> _The exercise_
Extend the text below on language errors and mistakes, picking up right after its last line.

> _Text_
'''

Locating and describing error

Explaining error

Evaluating error

Error & academic English

Academic discourse

Referencing

Errors, mistakes, and things academic

The distinction I am now about to offer you between ‘error’ and ‘mistake’ is not one you will find in a dictionary.  But I suggest that you will find it useful nonetheless.

 An error in language is the use of a language form which differs from the target language form in some way.  It is based on a rule which is either not fully analyzed, or is only imagined.

 A mistake is a once-off slip of the tongue or the pen (or the finger, in the case of the keyboard).

 We cannot afford to ignore either mistakes or errors, but the attitude we adopt towards both can make the difference between effective learning or finding ourselves stuck in a rut from which we are unlikely to escape.  Let’s take it that ‘mistakes’ are the result of faulty production for any one of a dozen reasons – carelessness, tiredness, distraction, surrounding noise and consequent mis-hearing of something, slip of the finger, and so on.  We accept that and if we become conscious of the mistake immediately we can repair or correct it, or just let it go. 

Errors as defined above are a goldmine for us to quarry.  Holy Mother Church means something entirely different, no doubt, when it sings on Easter Night,  ‘O happy fault of Adam’ but there is a sense in which the errors of language committed by descendents of the ‘first couple’ can also be happy for the learner!  [return to top]

 Locating and describing errors

If you wish to begin being systematic about something, then your errors are a good place to begin.  If you are accustomed to using a computer, then perhaps you have heard of WYSIWIG or, What You See Is What You Get.  This refers to the fact that a screen will show exactly what you expect to see when you print it out.  Start with a WYSIWIG approach to error:

 List what actually happens on the surface in the following way – 

Category

Description

Example

Omissions

The absence of something which should appear in a well-formed utterance

Jone like eating’*

(-s omitted)

'''

> _Dataset excerpts_
'''

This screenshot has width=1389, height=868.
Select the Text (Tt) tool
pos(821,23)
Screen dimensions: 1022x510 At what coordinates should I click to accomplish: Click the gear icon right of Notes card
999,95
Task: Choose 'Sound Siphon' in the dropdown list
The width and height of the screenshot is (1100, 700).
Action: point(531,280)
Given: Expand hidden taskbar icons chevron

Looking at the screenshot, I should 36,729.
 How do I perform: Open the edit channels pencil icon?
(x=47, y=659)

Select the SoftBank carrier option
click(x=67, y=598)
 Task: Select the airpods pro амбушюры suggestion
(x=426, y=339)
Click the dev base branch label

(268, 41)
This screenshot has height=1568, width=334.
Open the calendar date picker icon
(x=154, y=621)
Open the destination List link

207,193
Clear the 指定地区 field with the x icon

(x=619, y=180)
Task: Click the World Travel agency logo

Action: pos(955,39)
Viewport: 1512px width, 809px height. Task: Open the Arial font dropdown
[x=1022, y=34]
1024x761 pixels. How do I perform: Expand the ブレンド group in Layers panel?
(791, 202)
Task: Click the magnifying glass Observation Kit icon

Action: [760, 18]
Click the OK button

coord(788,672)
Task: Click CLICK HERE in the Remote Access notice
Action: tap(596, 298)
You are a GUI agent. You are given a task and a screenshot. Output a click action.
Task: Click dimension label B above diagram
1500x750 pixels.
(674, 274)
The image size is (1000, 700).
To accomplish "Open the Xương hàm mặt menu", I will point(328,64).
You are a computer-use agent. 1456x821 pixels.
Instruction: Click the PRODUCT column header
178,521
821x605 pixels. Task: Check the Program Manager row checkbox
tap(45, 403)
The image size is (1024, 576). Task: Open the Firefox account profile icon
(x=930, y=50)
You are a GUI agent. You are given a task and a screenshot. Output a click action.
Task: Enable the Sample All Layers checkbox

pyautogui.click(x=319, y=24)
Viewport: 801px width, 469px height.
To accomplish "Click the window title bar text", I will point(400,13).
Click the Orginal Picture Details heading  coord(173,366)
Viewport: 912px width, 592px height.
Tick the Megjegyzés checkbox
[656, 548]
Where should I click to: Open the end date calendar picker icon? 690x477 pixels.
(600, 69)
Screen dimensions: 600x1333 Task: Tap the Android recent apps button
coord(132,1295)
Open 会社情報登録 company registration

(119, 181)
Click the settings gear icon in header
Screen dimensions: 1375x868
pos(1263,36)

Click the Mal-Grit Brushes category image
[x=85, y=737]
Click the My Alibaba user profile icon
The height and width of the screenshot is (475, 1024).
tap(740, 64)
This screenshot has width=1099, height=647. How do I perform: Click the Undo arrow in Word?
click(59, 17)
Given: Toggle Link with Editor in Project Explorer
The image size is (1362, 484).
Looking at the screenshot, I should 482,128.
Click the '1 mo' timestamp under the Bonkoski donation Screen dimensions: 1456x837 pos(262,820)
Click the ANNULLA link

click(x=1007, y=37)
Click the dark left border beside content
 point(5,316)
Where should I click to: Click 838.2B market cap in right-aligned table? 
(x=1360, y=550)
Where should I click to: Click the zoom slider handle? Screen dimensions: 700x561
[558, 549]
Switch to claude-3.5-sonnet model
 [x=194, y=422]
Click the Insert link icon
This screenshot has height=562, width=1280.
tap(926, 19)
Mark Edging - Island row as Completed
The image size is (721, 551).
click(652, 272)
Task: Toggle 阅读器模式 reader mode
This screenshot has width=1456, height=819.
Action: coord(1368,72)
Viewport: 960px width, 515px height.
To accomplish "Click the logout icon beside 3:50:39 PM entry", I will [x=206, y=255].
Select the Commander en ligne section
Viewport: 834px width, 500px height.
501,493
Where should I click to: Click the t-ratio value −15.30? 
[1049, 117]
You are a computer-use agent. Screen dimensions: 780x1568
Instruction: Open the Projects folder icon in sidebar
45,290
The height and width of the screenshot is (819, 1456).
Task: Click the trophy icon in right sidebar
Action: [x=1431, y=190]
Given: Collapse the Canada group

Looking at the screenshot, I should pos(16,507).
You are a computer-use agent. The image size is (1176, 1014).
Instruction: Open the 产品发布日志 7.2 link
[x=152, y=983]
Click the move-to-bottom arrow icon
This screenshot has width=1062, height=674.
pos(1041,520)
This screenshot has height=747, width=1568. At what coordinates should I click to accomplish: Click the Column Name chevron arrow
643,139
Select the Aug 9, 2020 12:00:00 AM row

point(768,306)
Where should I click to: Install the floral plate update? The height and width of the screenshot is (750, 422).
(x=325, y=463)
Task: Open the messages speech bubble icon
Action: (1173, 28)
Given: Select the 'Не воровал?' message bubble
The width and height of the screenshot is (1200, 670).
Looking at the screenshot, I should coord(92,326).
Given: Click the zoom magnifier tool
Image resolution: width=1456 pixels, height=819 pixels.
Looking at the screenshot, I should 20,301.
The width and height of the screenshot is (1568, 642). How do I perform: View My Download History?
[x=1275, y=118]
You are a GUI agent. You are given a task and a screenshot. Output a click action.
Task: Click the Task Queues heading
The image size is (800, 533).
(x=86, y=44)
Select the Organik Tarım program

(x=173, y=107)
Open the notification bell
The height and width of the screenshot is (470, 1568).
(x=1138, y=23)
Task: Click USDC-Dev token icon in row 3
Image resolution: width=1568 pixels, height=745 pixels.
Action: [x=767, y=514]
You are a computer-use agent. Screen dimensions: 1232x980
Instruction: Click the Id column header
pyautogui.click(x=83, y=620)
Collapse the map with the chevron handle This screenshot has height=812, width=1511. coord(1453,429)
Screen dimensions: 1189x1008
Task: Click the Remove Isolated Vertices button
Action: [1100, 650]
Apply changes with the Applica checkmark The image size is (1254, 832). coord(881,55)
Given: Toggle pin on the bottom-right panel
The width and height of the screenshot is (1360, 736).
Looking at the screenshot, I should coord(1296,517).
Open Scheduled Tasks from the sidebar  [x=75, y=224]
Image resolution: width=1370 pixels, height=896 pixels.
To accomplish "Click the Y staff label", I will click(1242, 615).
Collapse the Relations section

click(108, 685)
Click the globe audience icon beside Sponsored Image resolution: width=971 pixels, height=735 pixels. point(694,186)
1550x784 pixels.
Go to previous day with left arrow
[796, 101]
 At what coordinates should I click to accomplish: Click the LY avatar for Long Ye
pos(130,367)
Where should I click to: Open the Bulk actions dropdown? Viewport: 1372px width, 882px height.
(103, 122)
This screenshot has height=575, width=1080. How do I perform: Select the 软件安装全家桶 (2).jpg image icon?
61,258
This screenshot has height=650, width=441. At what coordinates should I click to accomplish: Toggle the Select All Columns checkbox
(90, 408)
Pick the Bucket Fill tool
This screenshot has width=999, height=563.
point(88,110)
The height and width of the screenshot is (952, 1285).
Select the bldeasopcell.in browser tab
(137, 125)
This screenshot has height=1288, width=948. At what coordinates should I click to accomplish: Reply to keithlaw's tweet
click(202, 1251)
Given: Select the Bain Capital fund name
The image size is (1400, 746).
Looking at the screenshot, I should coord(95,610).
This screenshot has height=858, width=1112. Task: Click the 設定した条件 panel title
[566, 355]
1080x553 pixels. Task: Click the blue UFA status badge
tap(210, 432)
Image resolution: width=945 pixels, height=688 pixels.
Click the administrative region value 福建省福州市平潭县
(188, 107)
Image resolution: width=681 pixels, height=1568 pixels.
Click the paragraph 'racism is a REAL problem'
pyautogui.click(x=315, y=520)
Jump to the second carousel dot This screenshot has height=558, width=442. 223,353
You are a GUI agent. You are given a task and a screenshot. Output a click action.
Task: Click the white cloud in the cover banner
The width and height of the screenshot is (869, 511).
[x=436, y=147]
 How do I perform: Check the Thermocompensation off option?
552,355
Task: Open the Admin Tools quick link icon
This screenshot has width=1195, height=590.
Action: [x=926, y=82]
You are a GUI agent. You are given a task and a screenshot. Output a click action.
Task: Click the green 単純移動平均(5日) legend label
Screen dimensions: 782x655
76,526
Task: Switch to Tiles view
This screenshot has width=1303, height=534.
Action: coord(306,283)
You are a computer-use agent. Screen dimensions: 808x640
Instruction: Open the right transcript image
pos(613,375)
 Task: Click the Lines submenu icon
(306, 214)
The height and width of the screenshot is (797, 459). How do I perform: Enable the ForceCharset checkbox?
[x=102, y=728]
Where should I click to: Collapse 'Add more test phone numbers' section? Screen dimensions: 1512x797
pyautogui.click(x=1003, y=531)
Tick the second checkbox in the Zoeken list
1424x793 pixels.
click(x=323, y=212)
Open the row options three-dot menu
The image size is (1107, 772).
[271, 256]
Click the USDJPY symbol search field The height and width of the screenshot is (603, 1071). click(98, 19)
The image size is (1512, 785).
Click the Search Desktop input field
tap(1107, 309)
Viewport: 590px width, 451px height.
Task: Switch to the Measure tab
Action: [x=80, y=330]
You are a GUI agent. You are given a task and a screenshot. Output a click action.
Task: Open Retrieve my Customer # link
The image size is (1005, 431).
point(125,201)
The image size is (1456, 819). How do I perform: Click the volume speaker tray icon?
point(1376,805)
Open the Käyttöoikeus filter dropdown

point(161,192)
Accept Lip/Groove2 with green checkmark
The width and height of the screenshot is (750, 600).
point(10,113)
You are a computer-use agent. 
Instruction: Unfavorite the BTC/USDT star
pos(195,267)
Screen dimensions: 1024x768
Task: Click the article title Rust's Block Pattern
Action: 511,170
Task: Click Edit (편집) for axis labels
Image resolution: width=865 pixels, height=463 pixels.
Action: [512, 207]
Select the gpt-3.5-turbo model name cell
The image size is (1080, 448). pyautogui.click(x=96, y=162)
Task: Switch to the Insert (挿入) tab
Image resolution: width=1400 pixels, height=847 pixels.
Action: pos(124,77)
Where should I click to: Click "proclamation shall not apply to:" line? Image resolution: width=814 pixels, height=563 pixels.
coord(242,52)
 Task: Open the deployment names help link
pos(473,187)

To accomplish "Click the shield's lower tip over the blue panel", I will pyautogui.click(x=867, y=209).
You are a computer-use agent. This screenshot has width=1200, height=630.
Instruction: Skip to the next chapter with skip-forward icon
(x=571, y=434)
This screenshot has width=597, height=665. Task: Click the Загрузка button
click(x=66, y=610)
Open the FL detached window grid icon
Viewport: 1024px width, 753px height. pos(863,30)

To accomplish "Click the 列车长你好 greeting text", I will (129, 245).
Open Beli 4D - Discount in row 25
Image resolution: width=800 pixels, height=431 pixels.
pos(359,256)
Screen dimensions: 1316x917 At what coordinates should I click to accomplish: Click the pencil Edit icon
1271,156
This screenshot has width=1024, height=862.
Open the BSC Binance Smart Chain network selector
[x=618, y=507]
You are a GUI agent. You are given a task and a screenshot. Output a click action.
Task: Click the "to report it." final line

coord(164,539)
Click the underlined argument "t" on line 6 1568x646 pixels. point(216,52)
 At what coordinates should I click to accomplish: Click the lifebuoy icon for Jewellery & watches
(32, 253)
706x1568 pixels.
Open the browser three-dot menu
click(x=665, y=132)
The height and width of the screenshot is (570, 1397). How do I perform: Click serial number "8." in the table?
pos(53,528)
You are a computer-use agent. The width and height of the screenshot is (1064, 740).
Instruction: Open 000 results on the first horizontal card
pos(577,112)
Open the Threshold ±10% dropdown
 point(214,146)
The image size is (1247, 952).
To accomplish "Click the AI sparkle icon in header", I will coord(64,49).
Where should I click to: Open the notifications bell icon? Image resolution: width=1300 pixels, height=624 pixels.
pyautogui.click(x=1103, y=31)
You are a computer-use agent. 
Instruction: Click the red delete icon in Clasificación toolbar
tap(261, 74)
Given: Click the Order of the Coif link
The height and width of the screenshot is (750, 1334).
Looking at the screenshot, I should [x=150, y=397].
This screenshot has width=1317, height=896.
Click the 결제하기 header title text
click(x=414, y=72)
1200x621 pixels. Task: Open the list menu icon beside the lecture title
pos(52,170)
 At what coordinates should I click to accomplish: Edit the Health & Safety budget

'''

> _The response_
Additions

The addition of something which should not appear in a well-formed utterance

I sometimes always tell lies’*

(Is it sometimes or always?)

 

Misinformations

The use of a wrong form

The dog ated the chicken

Misorderings

The incorrect placement of a form

Where you are going now?’*

 * Three of these ‘error’ forms are to be found frequently in some varieties of Pacific English – which also helps make the point that ‘error’ is not an absolute thing.  It is something different from whatever is the standard form for the situation.  I could use the last question quite comfortably and appropriately in everyday speech around the Pacific.

 The above process is a beginning.  It will help you determine the frequency of certain errors or kinds of error.  It will not tell you much about why the error is made.

 Since we are agreed that errors can throw light on the particular system we (implicitly) have in mind for the language, it may then be helpful to ask yourself these three questions: 

  1. Was I aware of a particular rule when I made that error?  If not, it is a random error, maybe even a mistake.
  2. Was it a case of applying the wrong rule?  This is a systematic error .
  3. Did I in fact know the correct rule but apply it wrongly?  Could be a mistake also.

 On the basis of these three questions I might decide that ‘Where you are going now?’ is a case of No. 3 for me.  I know the Standard English rule for framing questions after all. [return to top]

 Explaining errors

The real challenge is to be able to offer an explanation for the error once we have identified it or described it.  This requires some expertise, and recourse to a teacher is obviously helpful.  But you can work out some things for yourself.

 It is often the case that you have transferred a form from your mother tongue either consciously or unconsciously.  Could you translate the English form directly into your mother tongue?  If so, then the error is a ‘transfer’ or ‘interference’ one.  If you attempted to apply a rule on the basis of something you already thought you knew about the language, then this is an ‘interlanguage’ error.  If you are just too far ahead of yourself, trying to say something in the new language but with limited experience of how that language deals with that form, then it is a case of a ‘developmental’ error.  And it might help you to know that no matter how hard you try, if you are too far ahead of your development stage, no rule will stick.  You have to be ready to learn it and that’s it.  Don’t try to hurry language learning faster than it can go.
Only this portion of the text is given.